## 书面任务
将下方关于 Codeforces「Berzerk」题目的文段逐字完整复述一遍。

## 所给文段
■ ■ ■ ■ ■

Codeforces Round #406 (Div. 1) A. Berzerk 记忆化搜索

A. Berzerk

题目连接:

http://codeforces.com/contest/786/problem/A

Description

Rick and Morty are playing their own version of Berzerk (which has nothing in common with the famous Berzerk game). This game needs a huge space, so they play it with a computer.

In this game there are n objects numbered from 1 to n arranged in a circle (in clockwise order). Object number 1 is a black hole and the others are planets. There’s a monster in one of the planet. Rick and Morty don’t know on which one yet, only that he’s not initially in the black hole, but Unity will inform them before the game starts. But for now, they want to be prepared for every possible scenario.

Each one of them has a set of numbers between 1 and n - 1 (inclusive). Rick’s set is s1 with k1 elements and Morty’s is s2 with k2 elements. One of them goes first and the player changes alternatively. In each player’s turn, he should choose an arbitrary number like x from his set and the monster will move to his x-th next object from its current position (clockwise). If after his move the monster gets to the black hole he wins.

Your task is that for each of monster’s initial positions and who plays first determine if the starter wins, loses, or the game will stuck in an infinite loop. In case when player can lose or make game infinity, it more profitable to choose infinity game.

Input

The first line of input contains a single integer n (2 ≤ n ≤ 7000) — number of objects in game.

■ ■ ■ ■ ■

## 数据集内容

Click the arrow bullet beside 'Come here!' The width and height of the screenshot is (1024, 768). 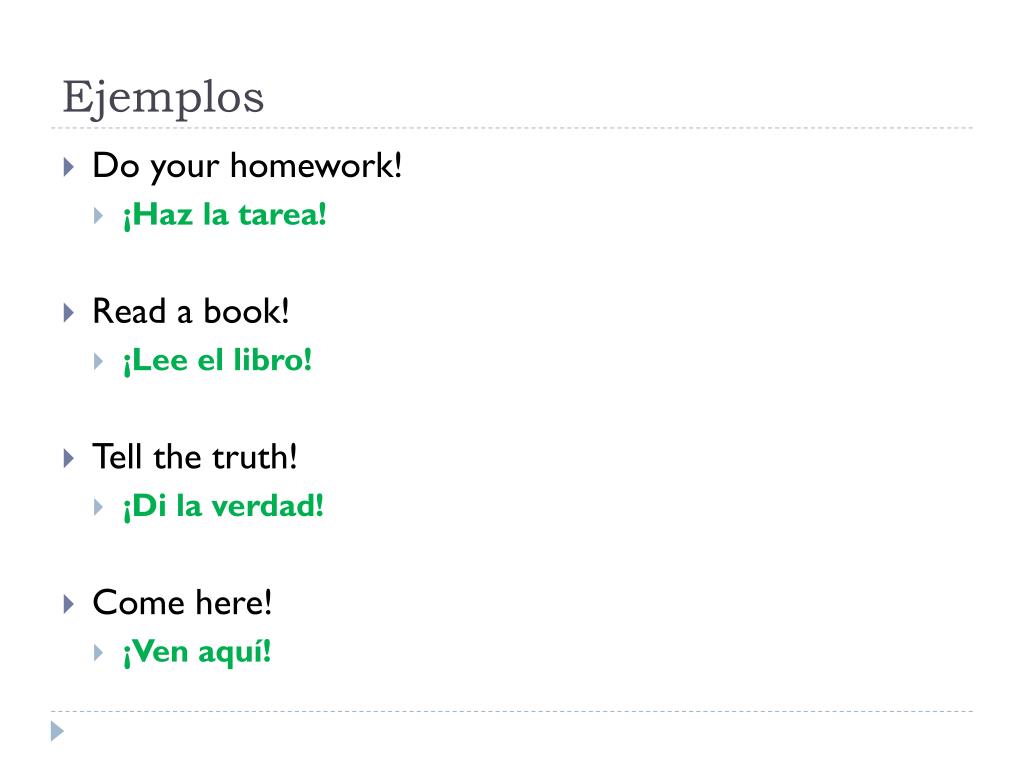pos(69,604)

■ ■ ■ ■ ■

## 任务结果
Codeforces Round #406 (Div. 1) A. Berzerk 记忆化搜索

A. Berzerk

题目连接:

http://codeforces.com/contest/786/problem/A

Description

Rick and Morty are playing their own version of Berzerk (which has nothing in common with the famous Berzerk game). This game needs a huge space, so they play it with a computer.

In this game there are n objects numbered from 1 to n arranged in a circle (in clockwise order). Object number 1 is a black hole and the others are planets. There’s a monster in one of the planet. Rick and Morty don’t know on which one yet, only that he’s not initially in the black hole, but Unity will inform them before the game starts. But for now, they want to be prepared for every possible scenario.

Each one of them has a set of numbers between 1 and n - 1 (inclusive). Rick’s set is s1 with k1 elements and Morty’s is s2 with k2 elements. One of them goes first and the player changes alternatively. In each player’s turn, he should choose an arbitrary number like x from his set and the monster will move to his x-th next object from its current position (clockwise). If after his move the monster gets to the black hole he wins.

Your task is that for each of monster’s initial positions and who plays first determine if the starter wins, loses, or the game will stuck in an infinite loop. In case when player can lose or make game infinity, it more profitable to choose infinity game.

Input

The first line of input contains a single integer n (2 ≤ n ≤ 7000) — number of objects in game.